La situazione precipita quando la vera moglie, Franca Pappalardo, insieme ai tre figli, decide di lasciare la Sicilia per ricongiungersi con il marito. Franca è una donna sveglia e non impiega molto a capire che il marito ha una relazione con la sua commessa. Impone quindi all’uomo l’immediato licenziamento di Rita, Ricciardi però si premura di trovare un altro posto di lavoro all’amante in una pasticceria di un amico.

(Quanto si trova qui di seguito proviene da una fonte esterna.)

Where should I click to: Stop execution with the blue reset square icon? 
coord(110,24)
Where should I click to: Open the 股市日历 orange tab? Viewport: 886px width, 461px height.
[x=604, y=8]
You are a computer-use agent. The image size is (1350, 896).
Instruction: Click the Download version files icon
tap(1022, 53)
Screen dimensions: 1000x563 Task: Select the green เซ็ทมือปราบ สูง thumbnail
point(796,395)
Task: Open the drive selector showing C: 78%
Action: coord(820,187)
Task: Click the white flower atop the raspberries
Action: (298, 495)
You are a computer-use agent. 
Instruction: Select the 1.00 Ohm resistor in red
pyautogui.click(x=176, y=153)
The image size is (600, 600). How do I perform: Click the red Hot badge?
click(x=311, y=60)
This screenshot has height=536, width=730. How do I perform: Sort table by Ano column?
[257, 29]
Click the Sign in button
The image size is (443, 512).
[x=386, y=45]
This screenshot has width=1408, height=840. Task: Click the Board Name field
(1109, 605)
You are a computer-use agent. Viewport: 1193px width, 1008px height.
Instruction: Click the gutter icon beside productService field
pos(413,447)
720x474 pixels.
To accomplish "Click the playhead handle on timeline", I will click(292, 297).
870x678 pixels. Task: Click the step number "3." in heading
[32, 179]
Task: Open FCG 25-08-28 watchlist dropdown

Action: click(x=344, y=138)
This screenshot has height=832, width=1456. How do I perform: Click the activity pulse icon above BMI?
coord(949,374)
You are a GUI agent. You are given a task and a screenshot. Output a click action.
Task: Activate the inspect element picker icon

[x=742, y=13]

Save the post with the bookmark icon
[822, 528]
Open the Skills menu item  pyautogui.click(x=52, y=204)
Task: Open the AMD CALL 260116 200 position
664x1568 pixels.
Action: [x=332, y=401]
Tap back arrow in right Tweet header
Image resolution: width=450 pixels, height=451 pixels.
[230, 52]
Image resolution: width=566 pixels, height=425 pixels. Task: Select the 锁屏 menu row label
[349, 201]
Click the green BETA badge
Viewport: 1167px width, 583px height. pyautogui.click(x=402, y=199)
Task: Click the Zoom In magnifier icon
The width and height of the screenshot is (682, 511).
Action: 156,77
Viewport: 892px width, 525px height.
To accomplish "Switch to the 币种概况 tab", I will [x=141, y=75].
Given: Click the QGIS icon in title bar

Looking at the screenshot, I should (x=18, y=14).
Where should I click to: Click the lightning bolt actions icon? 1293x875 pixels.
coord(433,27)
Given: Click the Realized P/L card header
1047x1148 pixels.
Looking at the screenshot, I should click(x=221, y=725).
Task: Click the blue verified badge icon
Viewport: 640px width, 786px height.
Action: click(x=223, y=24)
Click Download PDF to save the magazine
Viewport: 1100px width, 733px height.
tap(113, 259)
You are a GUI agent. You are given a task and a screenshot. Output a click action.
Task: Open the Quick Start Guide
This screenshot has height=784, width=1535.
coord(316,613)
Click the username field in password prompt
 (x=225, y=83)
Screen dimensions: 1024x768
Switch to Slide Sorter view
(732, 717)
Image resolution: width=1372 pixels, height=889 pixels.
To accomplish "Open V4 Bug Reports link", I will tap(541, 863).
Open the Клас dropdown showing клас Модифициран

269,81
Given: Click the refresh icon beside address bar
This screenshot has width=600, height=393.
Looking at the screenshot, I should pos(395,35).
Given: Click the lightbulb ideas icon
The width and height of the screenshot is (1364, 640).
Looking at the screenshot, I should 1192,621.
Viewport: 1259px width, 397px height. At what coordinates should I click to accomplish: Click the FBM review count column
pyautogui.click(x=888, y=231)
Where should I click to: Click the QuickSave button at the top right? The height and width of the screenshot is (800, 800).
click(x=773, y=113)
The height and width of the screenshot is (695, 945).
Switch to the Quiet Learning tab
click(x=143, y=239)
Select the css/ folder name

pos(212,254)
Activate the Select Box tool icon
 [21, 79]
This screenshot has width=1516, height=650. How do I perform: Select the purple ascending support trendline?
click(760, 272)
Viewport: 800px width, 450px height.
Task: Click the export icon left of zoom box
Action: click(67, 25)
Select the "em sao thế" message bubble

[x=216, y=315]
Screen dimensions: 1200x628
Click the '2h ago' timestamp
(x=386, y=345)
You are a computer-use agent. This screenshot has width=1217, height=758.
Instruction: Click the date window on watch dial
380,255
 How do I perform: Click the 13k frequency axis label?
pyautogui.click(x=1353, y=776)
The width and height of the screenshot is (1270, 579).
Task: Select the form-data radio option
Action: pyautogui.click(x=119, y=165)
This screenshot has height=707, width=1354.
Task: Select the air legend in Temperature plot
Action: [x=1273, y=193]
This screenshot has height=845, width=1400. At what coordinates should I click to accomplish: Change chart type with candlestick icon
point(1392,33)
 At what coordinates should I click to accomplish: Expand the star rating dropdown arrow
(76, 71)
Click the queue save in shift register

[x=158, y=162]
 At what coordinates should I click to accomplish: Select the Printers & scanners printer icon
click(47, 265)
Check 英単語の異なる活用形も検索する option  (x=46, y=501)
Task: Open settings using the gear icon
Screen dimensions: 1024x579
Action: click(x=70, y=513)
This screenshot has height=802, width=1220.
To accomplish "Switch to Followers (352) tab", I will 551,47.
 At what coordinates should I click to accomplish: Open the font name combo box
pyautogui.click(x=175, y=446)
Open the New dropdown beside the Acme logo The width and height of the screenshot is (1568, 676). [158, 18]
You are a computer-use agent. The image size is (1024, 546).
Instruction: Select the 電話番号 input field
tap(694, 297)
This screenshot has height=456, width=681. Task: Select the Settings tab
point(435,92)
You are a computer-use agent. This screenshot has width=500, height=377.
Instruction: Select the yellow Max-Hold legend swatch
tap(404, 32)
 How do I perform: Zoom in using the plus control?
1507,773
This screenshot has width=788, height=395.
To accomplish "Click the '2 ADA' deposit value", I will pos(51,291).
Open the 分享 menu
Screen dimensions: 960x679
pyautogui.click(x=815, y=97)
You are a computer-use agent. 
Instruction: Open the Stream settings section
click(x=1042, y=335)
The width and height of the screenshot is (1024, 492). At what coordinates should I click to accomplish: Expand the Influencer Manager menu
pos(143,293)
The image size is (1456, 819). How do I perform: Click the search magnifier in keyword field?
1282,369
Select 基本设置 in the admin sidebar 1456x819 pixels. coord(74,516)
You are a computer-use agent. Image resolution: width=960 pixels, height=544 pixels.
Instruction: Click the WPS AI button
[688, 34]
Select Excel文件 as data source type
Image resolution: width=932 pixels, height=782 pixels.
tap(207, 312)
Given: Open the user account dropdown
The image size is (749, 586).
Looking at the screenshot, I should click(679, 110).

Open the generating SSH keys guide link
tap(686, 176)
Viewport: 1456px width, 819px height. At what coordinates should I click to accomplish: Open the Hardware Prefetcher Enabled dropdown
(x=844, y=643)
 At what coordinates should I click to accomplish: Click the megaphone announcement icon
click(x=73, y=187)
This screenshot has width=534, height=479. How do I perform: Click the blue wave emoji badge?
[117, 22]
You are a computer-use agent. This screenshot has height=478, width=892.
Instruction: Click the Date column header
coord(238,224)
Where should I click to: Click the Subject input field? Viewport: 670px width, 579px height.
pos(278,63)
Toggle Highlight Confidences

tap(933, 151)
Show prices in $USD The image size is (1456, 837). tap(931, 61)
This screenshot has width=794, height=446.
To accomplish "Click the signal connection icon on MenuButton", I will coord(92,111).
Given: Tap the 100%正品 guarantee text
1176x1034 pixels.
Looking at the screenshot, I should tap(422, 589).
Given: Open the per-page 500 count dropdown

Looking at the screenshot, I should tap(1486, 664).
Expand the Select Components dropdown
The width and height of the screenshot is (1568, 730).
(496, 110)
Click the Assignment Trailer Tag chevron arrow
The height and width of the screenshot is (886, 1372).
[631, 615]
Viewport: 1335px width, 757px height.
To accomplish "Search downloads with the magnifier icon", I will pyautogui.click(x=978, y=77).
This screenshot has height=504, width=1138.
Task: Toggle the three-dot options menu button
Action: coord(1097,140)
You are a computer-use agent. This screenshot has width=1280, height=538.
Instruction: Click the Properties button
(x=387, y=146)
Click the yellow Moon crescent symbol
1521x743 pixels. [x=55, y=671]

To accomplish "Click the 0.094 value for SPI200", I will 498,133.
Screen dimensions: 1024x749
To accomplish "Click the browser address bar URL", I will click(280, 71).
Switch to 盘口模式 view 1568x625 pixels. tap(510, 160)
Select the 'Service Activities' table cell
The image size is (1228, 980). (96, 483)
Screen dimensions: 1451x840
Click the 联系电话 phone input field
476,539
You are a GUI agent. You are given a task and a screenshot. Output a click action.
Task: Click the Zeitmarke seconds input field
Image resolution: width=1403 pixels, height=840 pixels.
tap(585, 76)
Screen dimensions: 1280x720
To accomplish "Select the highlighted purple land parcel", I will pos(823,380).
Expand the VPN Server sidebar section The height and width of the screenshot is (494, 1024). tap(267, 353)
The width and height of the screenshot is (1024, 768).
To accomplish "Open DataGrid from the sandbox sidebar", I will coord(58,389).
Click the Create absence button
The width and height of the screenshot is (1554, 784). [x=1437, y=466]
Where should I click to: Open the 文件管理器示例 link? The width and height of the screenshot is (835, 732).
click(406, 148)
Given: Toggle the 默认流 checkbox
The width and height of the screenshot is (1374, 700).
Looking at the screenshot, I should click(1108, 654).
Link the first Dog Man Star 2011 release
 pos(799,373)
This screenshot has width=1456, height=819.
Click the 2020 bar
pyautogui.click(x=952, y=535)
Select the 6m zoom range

La relazione tra i due continua, anche se in modo più difficile e saltuario di prima, fino alla tragica data del 29 novembre 1946. Quella sera Rita Fort si presenta a casa della famiglia Ricciardi e l’orrore di questa visita sarà scoperto il giorno dopo, 30 novembre, dalla commessa che ha preso il suo posto nel negozio dell’amante, Pina Somaschini, che bussa alla porta dell’appartamento di Via San Gregorio, 40. Deve recuperare le chiavi del negozio perché il Ricciardi è a Prato per lavoro.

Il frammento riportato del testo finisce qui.